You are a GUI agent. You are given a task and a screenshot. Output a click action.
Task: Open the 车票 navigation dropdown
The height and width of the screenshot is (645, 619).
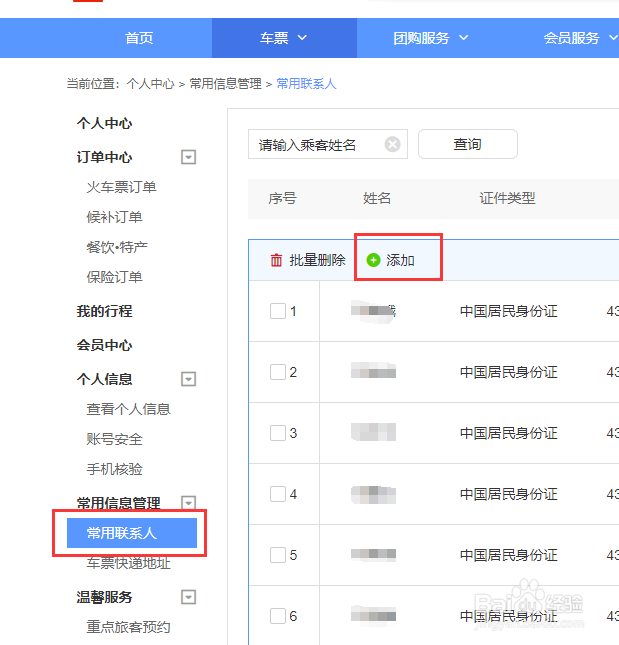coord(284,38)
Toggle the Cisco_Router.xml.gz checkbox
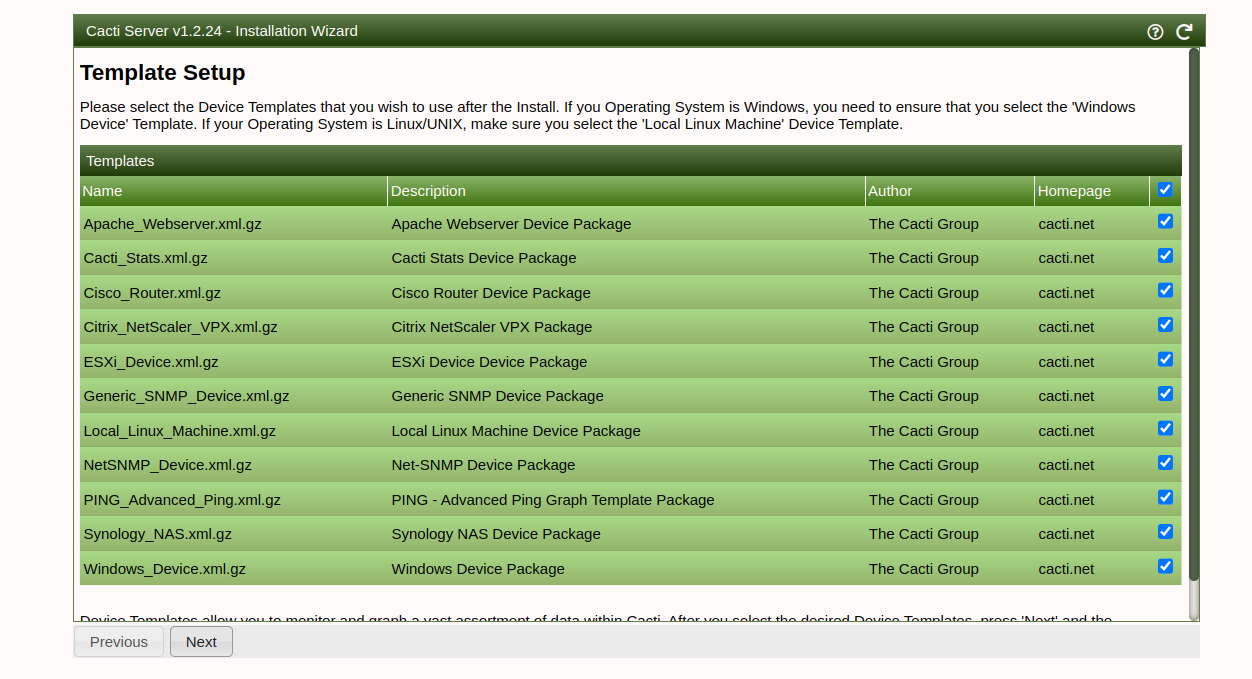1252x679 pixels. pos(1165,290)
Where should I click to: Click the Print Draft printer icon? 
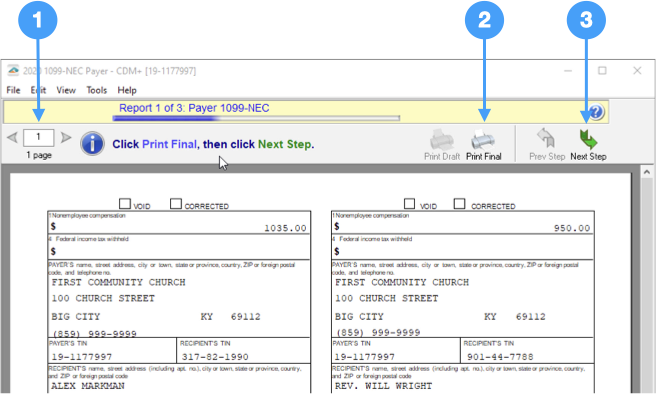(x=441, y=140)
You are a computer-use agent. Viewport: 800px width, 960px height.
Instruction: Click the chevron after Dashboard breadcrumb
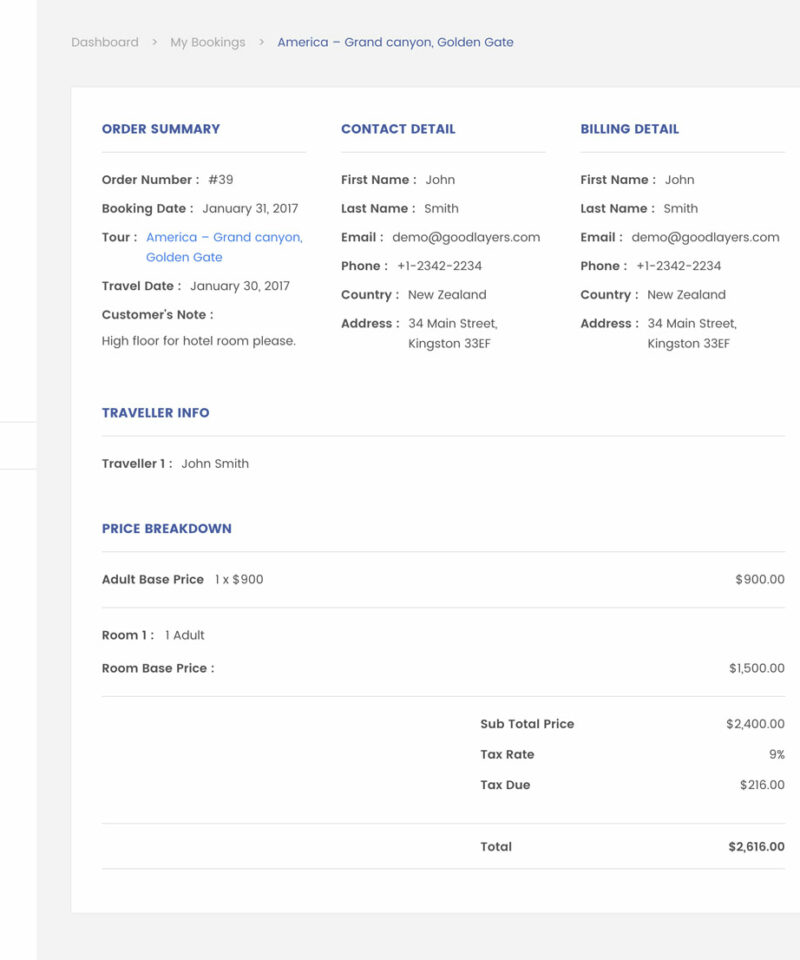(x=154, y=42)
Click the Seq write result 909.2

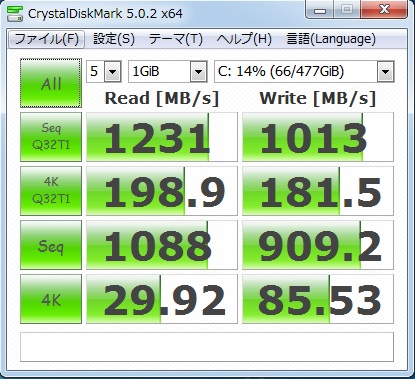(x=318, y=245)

--

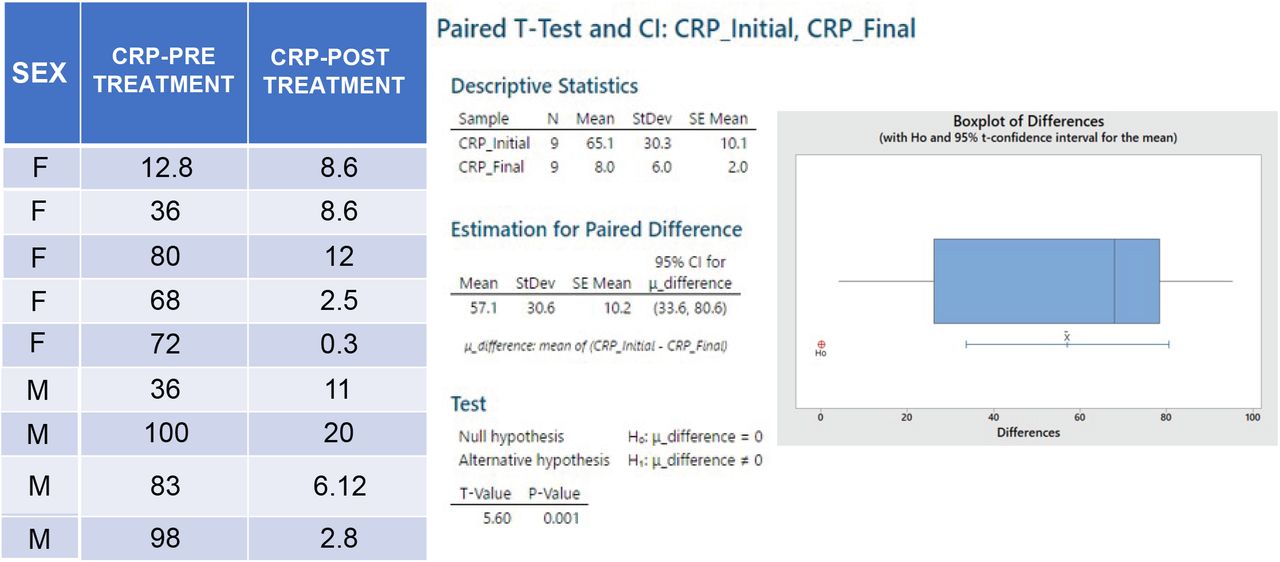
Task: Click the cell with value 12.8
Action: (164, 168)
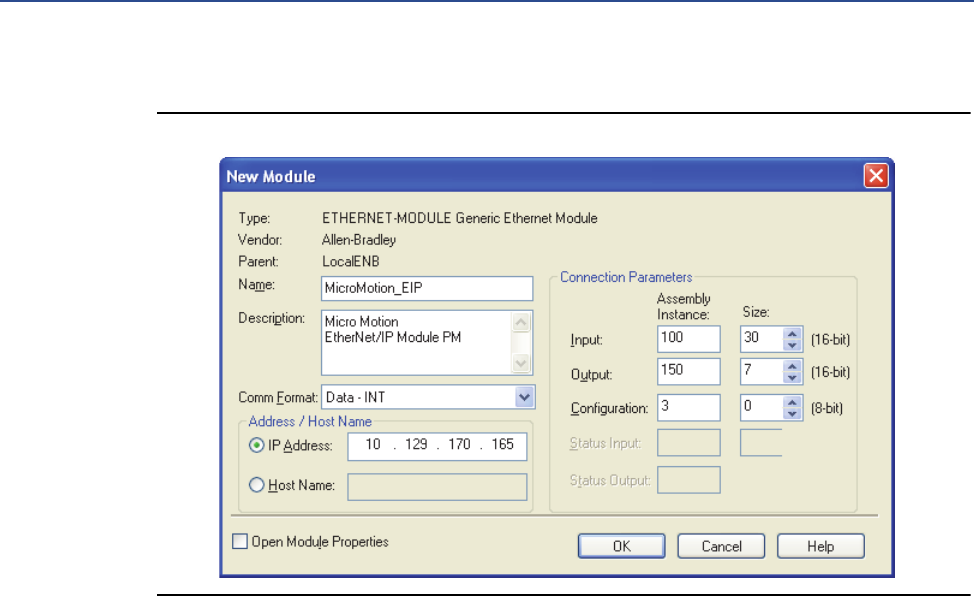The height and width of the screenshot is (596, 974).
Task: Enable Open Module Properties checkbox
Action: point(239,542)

### Task to complete
Work out the number of lines above that include the string "agent" and write only that number.

### Task output
2